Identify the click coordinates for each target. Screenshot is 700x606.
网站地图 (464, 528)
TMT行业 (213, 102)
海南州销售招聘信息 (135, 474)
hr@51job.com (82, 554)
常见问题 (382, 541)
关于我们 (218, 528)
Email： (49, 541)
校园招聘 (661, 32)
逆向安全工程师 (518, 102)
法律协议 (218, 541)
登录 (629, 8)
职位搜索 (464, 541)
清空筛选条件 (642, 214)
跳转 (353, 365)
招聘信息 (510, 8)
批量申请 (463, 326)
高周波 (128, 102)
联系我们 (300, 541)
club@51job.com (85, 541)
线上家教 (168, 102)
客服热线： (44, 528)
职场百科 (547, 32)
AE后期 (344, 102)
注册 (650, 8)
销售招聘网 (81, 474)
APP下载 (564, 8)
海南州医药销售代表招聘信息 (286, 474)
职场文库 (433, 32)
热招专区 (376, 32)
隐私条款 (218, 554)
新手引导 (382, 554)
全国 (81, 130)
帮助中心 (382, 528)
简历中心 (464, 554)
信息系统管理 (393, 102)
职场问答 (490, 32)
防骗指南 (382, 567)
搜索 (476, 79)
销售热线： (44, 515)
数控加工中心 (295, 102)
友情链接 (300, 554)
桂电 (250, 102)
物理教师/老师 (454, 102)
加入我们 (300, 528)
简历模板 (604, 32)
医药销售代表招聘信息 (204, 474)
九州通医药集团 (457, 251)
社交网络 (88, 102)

•••

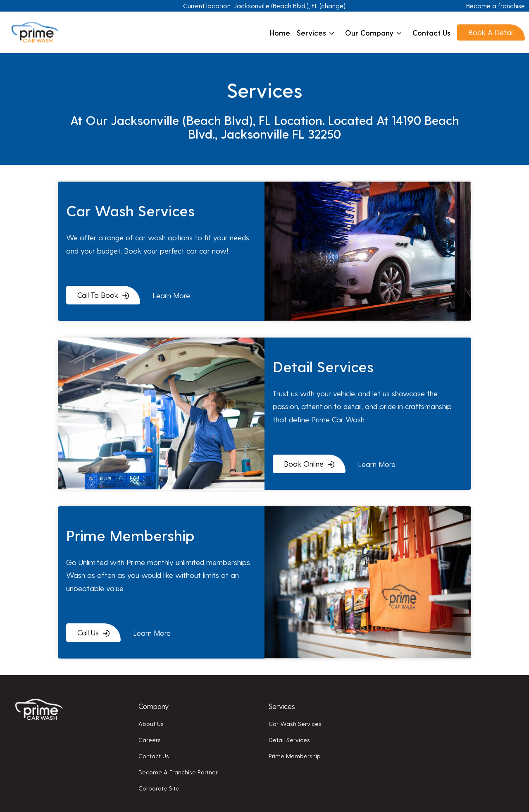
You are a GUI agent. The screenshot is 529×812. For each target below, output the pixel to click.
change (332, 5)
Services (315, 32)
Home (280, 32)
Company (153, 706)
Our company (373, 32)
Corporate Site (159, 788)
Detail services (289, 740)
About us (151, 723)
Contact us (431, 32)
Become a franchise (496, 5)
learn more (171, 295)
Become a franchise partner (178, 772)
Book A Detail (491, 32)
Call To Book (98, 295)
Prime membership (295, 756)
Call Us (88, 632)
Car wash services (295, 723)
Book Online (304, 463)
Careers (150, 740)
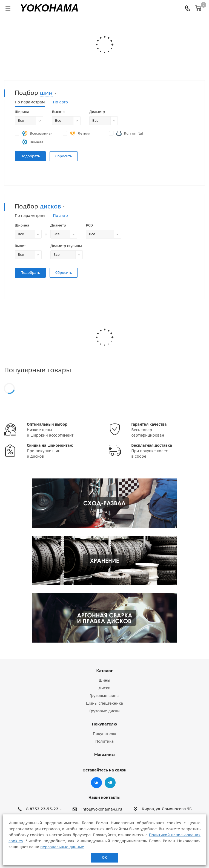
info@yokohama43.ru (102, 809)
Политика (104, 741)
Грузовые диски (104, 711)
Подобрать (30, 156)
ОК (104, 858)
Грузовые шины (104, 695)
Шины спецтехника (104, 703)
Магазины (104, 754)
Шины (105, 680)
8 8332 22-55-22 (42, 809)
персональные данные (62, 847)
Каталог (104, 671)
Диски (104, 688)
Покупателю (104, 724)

•••

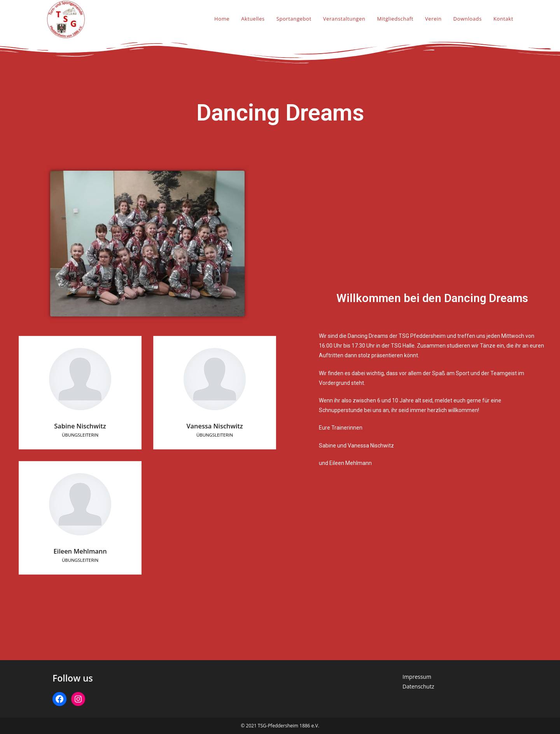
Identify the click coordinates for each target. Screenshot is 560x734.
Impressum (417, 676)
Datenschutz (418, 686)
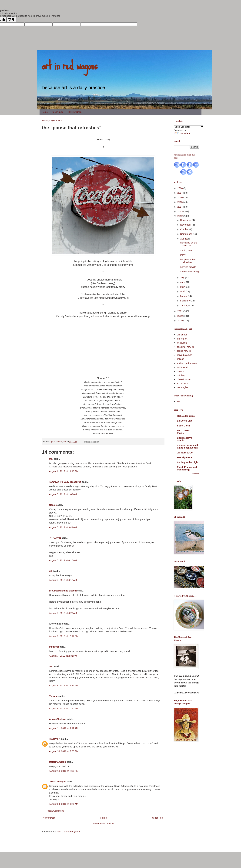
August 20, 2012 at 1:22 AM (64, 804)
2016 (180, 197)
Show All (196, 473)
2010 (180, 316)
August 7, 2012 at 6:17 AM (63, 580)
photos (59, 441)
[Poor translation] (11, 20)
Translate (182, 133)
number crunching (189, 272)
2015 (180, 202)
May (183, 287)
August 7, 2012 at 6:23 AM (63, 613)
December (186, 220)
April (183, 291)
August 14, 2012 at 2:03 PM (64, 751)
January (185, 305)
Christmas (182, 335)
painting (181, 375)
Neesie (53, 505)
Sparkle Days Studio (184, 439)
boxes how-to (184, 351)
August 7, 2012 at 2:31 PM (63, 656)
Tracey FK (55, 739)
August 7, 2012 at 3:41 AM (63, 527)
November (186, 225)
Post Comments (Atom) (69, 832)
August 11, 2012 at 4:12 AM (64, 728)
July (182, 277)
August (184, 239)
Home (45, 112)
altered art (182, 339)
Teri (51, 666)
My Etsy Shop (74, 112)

•••

- **Instruction**
Reproduce, unchanged, everything in the records from the line containing "简历中心 (464, 554)" down to the line containing "九州通医药集团 (457, 251)", including both of those lines.

- **The answer**
简历中心 (464, 554)
信息系统管理 (393, 102)
职场问答 (490, 32)
防骗指南 (382, 567)
搜索 (476, 79)
销售热线： (44, 515)
数控加工中心 (295, 102)
友情链接 (300, 554)
桂电 (250, 102)
物理教师/老师 (454, 102)
加入我们 (300, 528)
简历模板 (604, 32)
医药销售代表招聘信息 (204, 474)
九州通医药集团 (457, 251)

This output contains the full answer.